Y creo que todo empezó antes del verano, mucho antes llegó el momento en el que me empezaba a quedar solo y hasta día de hoy no sé si fue decisión mía o no, no sé si me arrepiento, solo sé que me regodeo de estarlo pero siento que es tremendamente desagradable y me retrae las entrañas y me vuelca el corazón, provocándome un dolor de cabeza y unas ganas de vomitar como las que solo puede provocar una enfermedad mental. El primer año de carrera fue difícil para mí, fue trascendente.
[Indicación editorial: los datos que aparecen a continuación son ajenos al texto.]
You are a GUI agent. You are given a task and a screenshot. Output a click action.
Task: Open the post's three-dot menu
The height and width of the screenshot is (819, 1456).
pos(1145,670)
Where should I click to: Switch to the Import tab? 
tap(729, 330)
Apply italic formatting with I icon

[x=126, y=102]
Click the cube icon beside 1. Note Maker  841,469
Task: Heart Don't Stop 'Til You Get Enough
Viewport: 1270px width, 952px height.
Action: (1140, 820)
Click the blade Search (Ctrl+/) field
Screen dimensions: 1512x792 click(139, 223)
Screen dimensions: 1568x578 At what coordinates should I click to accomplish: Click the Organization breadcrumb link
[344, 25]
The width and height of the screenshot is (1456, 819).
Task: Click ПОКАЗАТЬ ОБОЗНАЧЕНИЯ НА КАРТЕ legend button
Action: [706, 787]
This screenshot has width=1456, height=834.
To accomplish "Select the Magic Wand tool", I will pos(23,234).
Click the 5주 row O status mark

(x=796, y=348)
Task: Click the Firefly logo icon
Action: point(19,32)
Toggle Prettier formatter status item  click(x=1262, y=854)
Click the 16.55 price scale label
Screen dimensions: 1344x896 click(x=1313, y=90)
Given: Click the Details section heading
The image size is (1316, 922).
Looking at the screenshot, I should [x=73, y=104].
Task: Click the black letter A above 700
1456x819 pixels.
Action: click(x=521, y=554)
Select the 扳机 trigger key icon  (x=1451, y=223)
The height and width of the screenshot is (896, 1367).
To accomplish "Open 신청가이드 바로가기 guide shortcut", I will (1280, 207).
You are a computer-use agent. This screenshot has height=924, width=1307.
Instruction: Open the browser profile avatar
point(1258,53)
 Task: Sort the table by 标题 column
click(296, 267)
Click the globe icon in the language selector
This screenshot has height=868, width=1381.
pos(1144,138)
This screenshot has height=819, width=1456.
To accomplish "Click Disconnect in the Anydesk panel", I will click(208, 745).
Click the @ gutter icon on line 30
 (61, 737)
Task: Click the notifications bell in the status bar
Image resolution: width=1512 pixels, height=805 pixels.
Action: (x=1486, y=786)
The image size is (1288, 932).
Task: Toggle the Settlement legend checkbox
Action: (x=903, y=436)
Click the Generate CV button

Podía hacer lo que quisiera, pero decidí pensar… No tardé mucho en darme cuenta de que pensar era algo triste, todo se convertía en una duda constante y la felicidad en algo efímero, fugaz, que se encontraba en el mismo hecho de pensar, de filosofar y solo conseguías un pequeño orgasmo al llegar a ciertas respuestas, pero luego te tocaba otra vez seguir pensando y darte cuenta de que nunca pararías, de que había incógnitas que parecían más claras solo pensándolas, pero que quizás no tenían respuesta. Me pareció muy triste, tremendamente triste, mi escepticismo y agnosticismo de aquel entonces era muy triste y la sonrisa que decía a todos que era feliz era la más falsa posible. Ahora ya no sonrío. El caso es que decidí que tenía que salir de ahí, que no quería pensar más, que no valía la pena resignarse a la vida, porque no creo que haya filósofo que no se haya resignado a vivir. Todos se suman en ese aire de superioridad, en una especie de estoicismo que va acompañado de esa sensación hueca, de vacío… Y yo me había metido ahí, ¿tenía que resignarme? No, yo tenía muy claras mis prioridades en la vida y ahí estaba, a mis dieciocho añitos, equivocado, metido en el error y con ganas de repararlo. Fue entonces cuando me empecé a colar en clases que no eran de mi carrera,´necesitaba ver desde dentro dónde podría estar bien, no quería equivocarme otra vez.